WORK TO DO:
A) In the article on feeding distiller's grains to pigs, why does adding DDGS to replace some corn and soybean meal leave the energy value of swine diets unchanged? Answer in one to three sentences.
B) Summarize the article on feeding distiller's grains to pigs in two sentences.
C) Answer these questions from the article on feeding distiller's grains to pigs:
(i) About what share of the DDGS currently produced goes into swine feeds?
(ii) What was the estimated DDGS production in 2006?
(iii) At what DDGS level do grow-finish diets give the same growth performance as typical corn-soybean meal diets?

DOCUMENT EXTRACT:
╭──

Recent trials at the University of Minnesota offer insight into the impact that dried distiller's grains with solubles has on growth performance and pork quality.
University of Minnesota animal scientist Gerald Shurson admits there are limitations to feeding dried distiller's grains with solubles (DDGS). But it is a by-product of inherent value that shouldn't be ignored in these times of high-priced corn, he stresses.
“Corn DDGS contains about 10% corn oil, which is very important because it allows DDGS to retain about the same amount of energy as corn. As a result, the energy value of swine diets is maintained when DDGS is added to replace some of the corn and soybean meal,” he says.
For those who question its value, Shurson suggests it's time to understand its benefits and manage its limitations as the industry continues to incorporate DDGS into swine diets.
“There are growing supplies of this ingredient, so rather than trying to avoid the inevitable, let's understand the nutritional value and feeding applications of this alternative feed ingredient and figure out how to use it most effectively,” he declares.
DDGS Use Climbing
Roughly 15% of DDGS currently being produced is being used in swine feeds. Production of DDGS has gone from 77,000 tons in 2001 to an estimated 1.76 million tons in 2006, Shurson says.
Compared to its long-term use in the cattle industry, DDGS use has been limited in U.S. hog operations, he says, with the majority of DDGS being added to grow-finish diets and lesser levels in sow diets and late nursery diets.
Studies from Shurson's research group have shown consistently that swine diets containing 10% DDGS will provide the same growth performance in grow-finish diets as pigs fed typical corn-soybean meal diets.

╰──

RECORDED DATA:
╭──

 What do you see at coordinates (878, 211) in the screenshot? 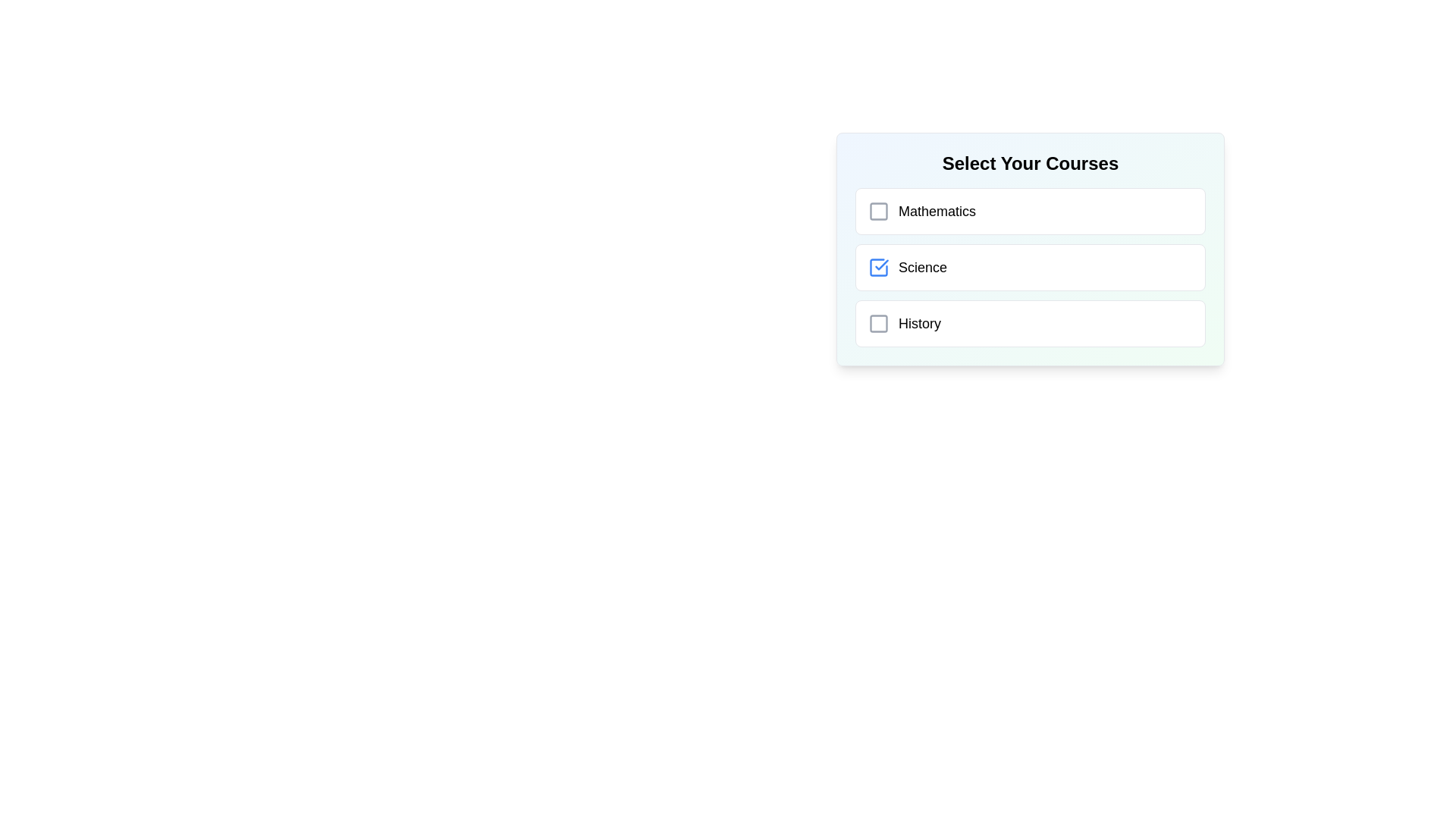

╰──

WRITTEN ANSWERS:
A) Corn DDGS contains about 10% corn oil, which lets it keep about the same amount of energy as corn. Because of this, swine diets keep their energy value when DDGS replaces some of the corn and soybean meal.

B) University of Minnesota animal scientist Gerald Shurson says that dried distiller's grains with solubles (DDGS) have limitations but are a valuable by-product when corn prices are high, partly because their corn oil lets them hold about as much energy as corn. DDGS production has climbed sharply, and his group's studies show that grow-finish diets with 10% DDGS give the same growth performance as typical corn-soybean meal diets.

C)
(i) Roughly 15%.
(ii) An estimated 1.76 million tons.
(iii) 10% DDGS.